20 April 2017

THE EXCITING PLACE TO BE

“Kim, take that picture.”

2017-04-18 not mowed for 4 months R

Excitement at the Teitei

So I took it.  It’s just grass.

“It’s just grass, Austin.”

“I know – but it hasn’t been mowed for Four Months!”   That’s because his new kabeer chickens are like feathered goats.

Exciting,, right…   yeah.

Ok,  this happened a little bit before that:

2017-04-18 Truck - oops R

When a 4 wheel drive gets in trouble…

One wheel still connected with solid ground, and David had to sit inside with his foot on the brake until rescue arrived… about twenty minutes.   Our wonderful neighbors at Sigatoka River Safari  came over with a tractor  and pulled the truck up.  (I missed all this drama, and just started up the hill as the tractor was leaving. – Got the photo from one of the kids’ phones by bluetooth.)

MORE  TWINS

Maybe in honor of those twin kids (baby goats) last week, the Universe gave me two more “twins” this week.

Fiddlehead fern, a local wild edible plant normally looks like the photo on the left, but for the first time I’ve cooked it, there was a twinned one:

I thought it was odd.  Austin told me to take the picture.

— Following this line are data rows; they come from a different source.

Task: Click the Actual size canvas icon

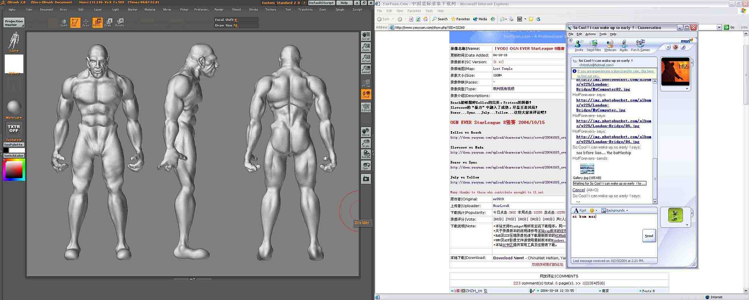Action: [366, 58]
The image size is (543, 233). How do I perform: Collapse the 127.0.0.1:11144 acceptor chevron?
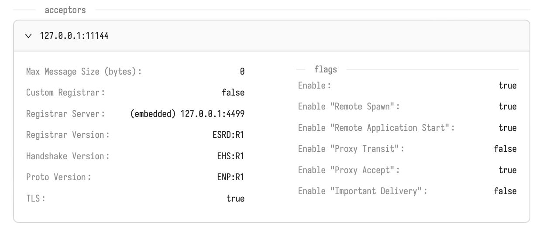click(29, 36)
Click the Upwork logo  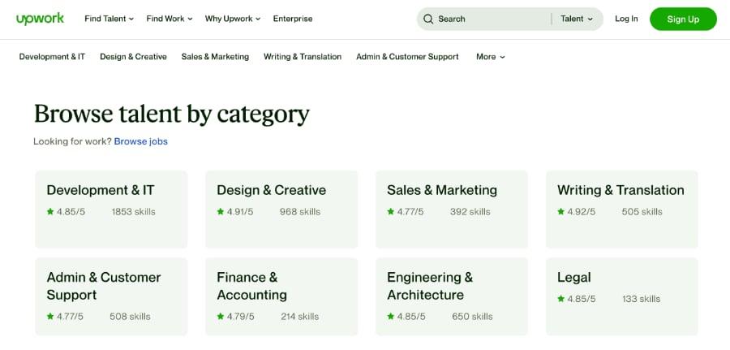tap(40, 19)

The second “twin” was this:

2017-04-15 twin lid R

Twice as secure

Who ever heard of a double lid on a tin can?   The downside is that Austin won’t let me throw this can away.   Is there a market for such oddities?

My final shot for the week.

SWEETEST  SURPRISE 

It was a first, and so totally unexpected it knocked our socks off:

2017-04-19 Phil Sarah waka & me R

First waka for Teitei

these guests, Phil and Sarah, arrived with a WAKA for us.   A waka is bundle of yaqona  (kava), the ceremonial root, normally presented like this to a village chief.  They had heard that yaqona would make a good present to hosts to say “thank you for welcoming us to your home.”   A small pack of powdered grog does say that – but this size waka says “thank you for opening your entire village to us” – ha ha ha.   We were so shocked!

Anyway, we are very grateful for this valuable present.  We will hold onto this waka, and when it is time to hold an opening ceremony for the Happy Chicken project in some new location  – we will use it to observe the highest customs of Fiji protocol.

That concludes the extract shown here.